→ Prompt: Go through the data below and work out how many lines contain "page"; the answer is the number alone.

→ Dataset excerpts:

========================

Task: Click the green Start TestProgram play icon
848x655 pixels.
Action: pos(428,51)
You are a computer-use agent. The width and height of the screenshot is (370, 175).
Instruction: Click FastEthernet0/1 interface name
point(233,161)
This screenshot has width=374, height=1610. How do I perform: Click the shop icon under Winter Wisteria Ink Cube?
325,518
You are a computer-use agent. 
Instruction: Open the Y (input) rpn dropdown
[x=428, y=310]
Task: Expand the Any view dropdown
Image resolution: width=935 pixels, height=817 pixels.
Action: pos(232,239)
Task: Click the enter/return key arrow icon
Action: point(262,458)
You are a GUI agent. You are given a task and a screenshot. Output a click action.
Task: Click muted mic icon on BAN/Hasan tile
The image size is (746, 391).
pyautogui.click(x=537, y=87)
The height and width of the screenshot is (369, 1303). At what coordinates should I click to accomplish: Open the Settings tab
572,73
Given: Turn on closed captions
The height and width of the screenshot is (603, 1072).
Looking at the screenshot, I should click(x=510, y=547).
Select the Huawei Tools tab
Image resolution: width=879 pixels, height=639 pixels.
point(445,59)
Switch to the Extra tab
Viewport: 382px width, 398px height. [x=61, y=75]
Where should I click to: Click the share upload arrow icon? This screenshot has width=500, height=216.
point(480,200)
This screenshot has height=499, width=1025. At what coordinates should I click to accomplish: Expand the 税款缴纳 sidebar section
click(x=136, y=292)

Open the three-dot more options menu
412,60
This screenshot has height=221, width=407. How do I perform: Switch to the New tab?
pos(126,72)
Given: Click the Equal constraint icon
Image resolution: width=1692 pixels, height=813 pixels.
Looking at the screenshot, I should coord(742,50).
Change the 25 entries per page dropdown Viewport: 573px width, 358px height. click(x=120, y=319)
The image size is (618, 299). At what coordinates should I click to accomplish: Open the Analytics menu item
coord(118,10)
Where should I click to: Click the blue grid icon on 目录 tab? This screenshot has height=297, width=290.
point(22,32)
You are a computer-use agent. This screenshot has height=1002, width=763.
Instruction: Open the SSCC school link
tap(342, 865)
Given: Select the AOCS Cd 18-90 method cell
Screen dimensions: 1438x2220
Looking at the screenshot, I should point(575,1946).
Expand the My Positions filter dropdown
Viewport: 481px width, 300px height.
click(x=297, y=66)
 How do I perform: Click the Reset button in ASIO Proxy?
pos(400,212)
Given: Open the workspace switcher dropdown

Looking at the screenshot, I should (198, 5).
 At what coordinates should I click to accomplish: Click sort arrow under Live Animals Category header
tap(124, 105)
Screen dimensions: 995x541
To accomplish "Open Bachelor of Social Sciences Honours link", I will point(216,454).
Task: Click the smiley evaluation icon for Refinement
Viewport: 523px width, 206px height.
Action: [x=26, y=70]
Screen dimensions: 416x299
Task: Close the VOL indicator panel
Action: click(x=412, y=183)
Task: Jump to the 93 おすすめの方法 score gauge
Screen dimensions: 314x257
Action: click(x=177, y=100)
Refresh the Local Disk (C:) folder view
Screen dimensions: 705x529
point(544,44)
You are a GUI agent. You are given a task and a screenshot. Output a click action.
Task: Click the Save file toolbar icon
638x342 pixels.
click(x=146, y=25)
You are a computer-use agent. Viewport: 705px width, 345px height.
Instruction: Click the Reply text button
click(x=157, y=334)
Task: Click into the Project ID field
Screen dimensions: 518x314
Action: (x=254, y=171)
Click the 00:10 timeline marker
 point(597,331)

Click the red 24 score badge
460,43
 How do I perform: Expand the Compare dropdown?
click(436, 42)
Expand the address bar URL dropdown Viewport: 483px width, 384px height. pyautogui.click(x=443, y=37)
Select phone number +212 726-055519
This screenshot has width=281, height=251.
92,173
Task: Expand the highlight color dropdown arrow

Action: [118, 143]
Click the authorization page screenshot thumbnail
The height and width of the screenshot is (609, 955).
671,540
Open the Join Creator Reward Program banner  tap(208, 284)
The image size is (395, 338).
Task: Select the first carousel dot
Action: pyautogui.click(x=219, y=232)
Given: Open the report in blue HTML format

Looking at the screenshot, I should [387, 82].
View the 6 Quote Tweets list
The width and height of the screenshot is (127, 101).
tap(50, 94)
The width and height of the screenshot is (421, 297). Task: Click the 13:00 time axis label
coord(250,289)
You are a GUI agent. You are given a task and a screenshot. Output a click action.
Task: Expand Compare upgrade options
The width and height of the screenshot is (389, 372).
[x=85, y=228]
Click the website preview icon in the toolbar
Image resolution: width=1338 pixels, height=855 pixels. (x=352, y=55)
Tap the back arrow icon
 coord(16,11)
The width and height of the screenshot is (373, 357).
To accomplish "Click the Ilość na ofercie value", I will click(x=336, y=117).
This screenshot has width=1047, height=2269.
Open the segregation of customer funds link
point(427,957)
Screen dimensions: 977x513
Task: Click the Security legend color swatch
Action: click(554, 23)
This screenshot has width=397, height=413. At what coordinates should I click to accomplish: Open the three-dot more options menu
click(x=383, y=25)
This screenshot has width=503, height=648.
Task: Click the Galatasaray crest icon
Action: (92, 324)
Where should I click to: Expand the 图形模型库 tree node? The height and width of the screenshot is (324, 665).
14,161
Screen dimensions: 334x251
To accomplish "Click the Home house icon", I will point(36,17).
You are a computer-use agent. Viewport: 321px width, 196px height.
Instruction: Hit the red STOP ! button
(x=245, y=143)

========================

→ Response area: 2